Baca berita tanpa iklan. Gabung Kompas.com+

Lewat 5 Bali Baru, Sandiaga Uno Targetkan Dana Rp 150 Triliun Bisa Berputar di Indonesia

Kompas.com - 22/03/2021, 13:52 WIB

JAKARTA, KOMPAS.com - Menteri Pariwisata dan Ekonomi Kreatif Sandiaga Uno berencana memaksimalkan potensi dana yang dihabiskan wisatawan lokal untuk beriwisata ke luar negeri.

Ini akan dilakukan dengan cara mendorong wisatawan lokal untuk berpergian di dalam negeri.

Pria yang akrab disapa Sandi itu mengatakan, selama ini wisatawan asal nusantara setiap tahunnya mengeluarkan uang yang besar ke ekosistem wisata internasional.

Baca juga: Airlangga Bakal Beri Voucher Paket Pariwisata Untuk Tenaga Kesehatan

Tercatat, perputaran uang dari wisatawan lokal di wisata internasional mencapai Rp 150 triliun.
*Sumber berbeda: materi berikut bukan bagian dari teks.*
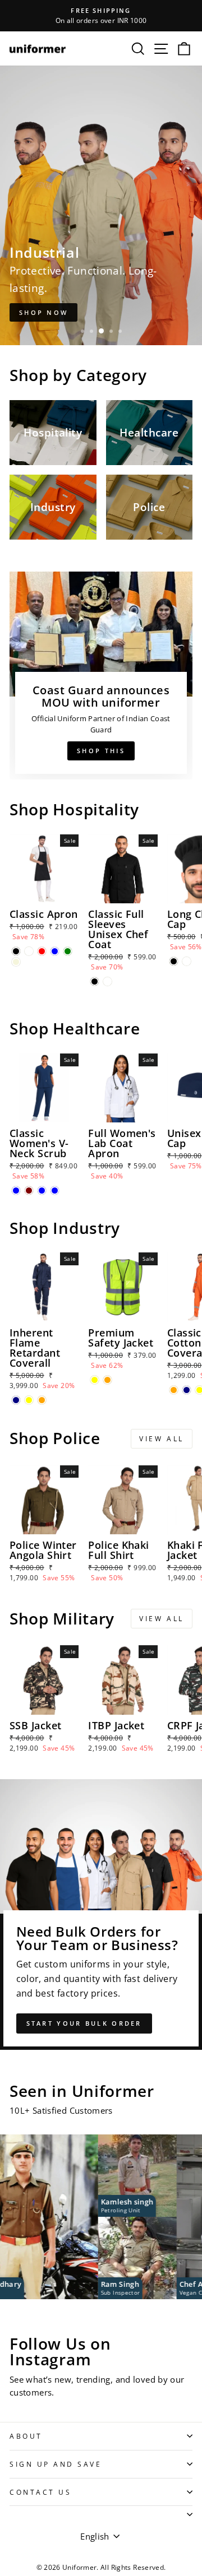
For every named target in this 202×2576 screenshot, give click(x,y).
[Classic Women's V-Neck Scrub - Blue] (16, 1190)
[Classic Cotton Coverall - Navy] (186, 1390)
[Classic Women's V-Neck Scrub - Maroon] (29, 1190)
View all (161, 1439)
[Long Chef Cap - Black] (173, 961)
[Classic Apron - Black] (16, 951)
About (26, 2435)
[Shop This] (101, 675)
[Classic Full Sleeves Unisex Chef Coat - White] (107, 981)
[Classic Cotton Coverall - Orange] (173, 1390)
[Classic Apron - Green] (67, 951)
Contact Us (40, 2491)
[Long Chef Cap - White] (186, 961)
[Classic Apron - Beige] (16, 962)
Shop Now (43, 312)
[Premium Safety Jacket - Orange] (107, 1380)
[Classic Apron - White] (29, 951)
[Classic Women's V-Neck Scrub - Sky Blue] (54, 1190)
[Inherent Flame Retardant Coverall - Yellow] (29, 1400)
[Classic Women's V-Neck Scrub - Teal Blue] (42, 1190)
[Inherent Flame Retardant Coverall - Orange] (42, 1400)
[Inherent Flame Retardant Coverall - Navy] (16, 1400)
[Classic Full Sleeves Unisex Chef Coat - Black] (94, 981)
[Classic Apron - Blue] (54, 951)
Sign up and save (56, 2463)
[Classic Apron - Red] (42, 951)
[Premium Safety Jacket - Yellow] (94, 1380)
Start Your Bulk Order (84, 2023)
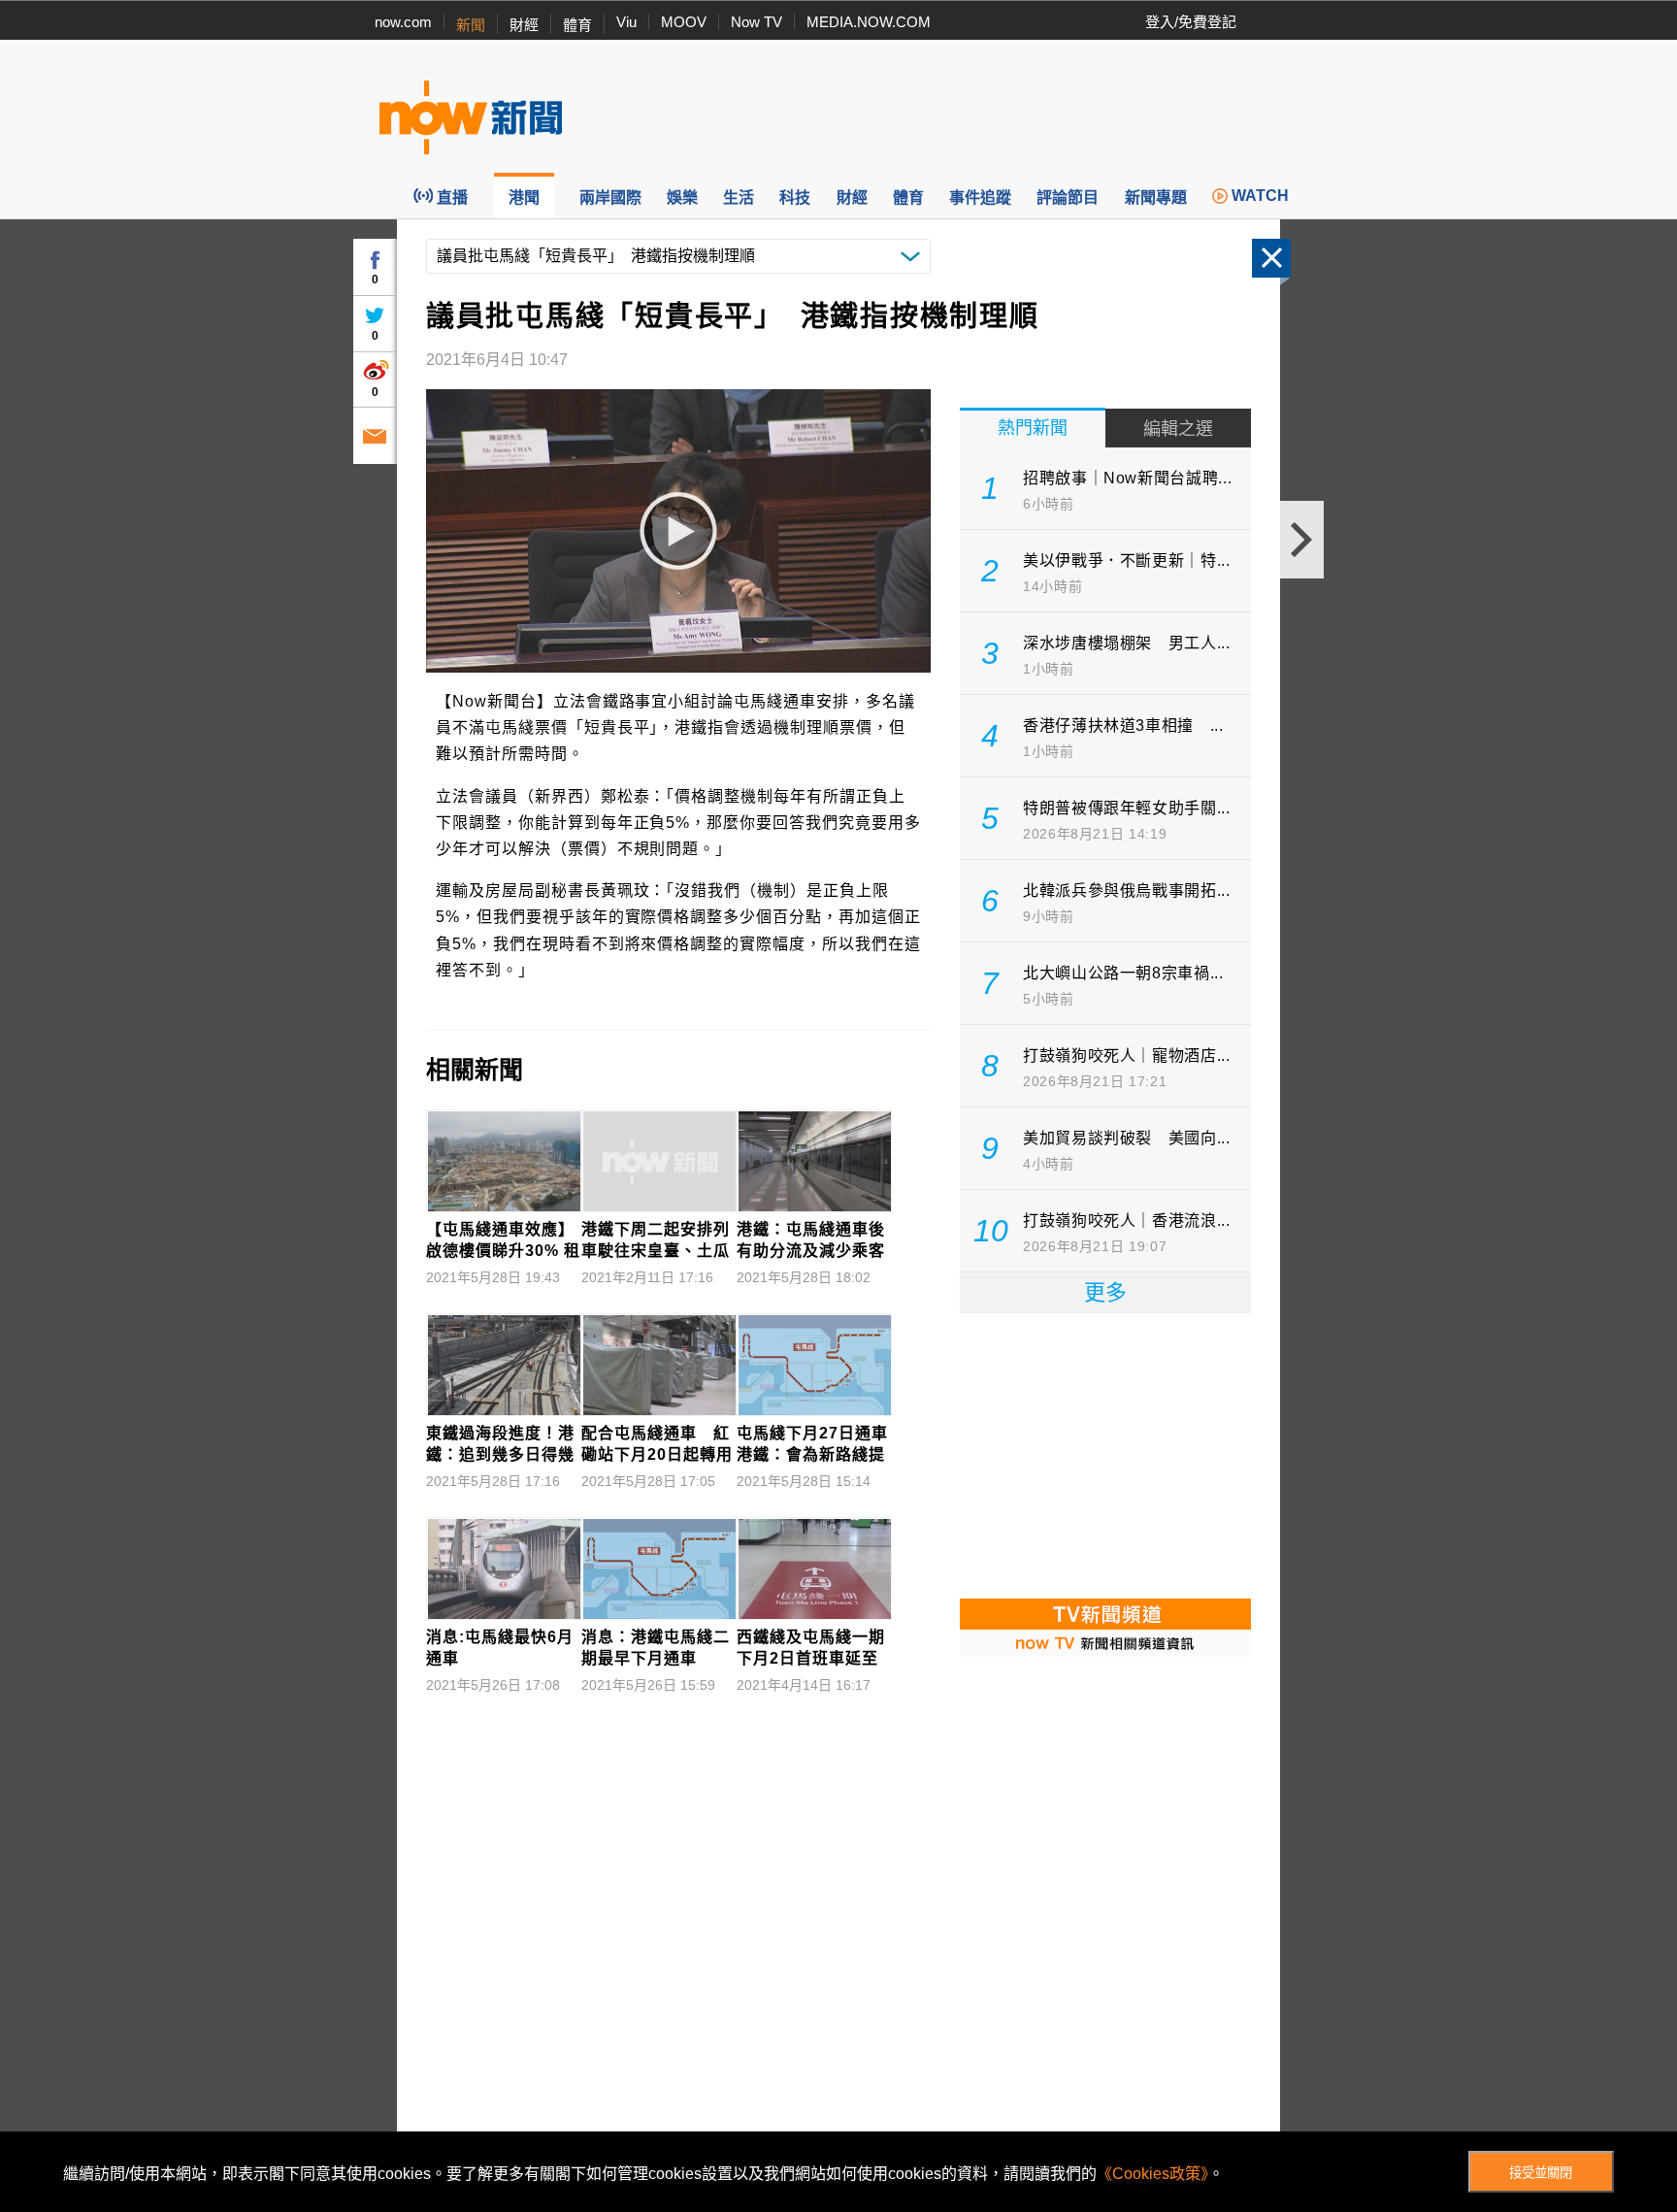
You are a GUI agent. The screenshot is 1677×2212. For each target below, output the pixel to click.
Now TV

"Ada Rp 150 triliun jumlah dana yang teralokasi oleh para wistawan nusantar untuk berwisata di luar negeri," katanya dalam sebuah diskusi virtual, Senin (22/3/2021).

Untuk dapat melakukan hal tersebut, Sandi akan fokus mempersiapkan program pembangunan 5 Destinasi Super Prioritas atau Bali Baru, yang terdiri dari Danau Toba, Labuan Bajo, Mandalika, Likupang, dan Borobudur.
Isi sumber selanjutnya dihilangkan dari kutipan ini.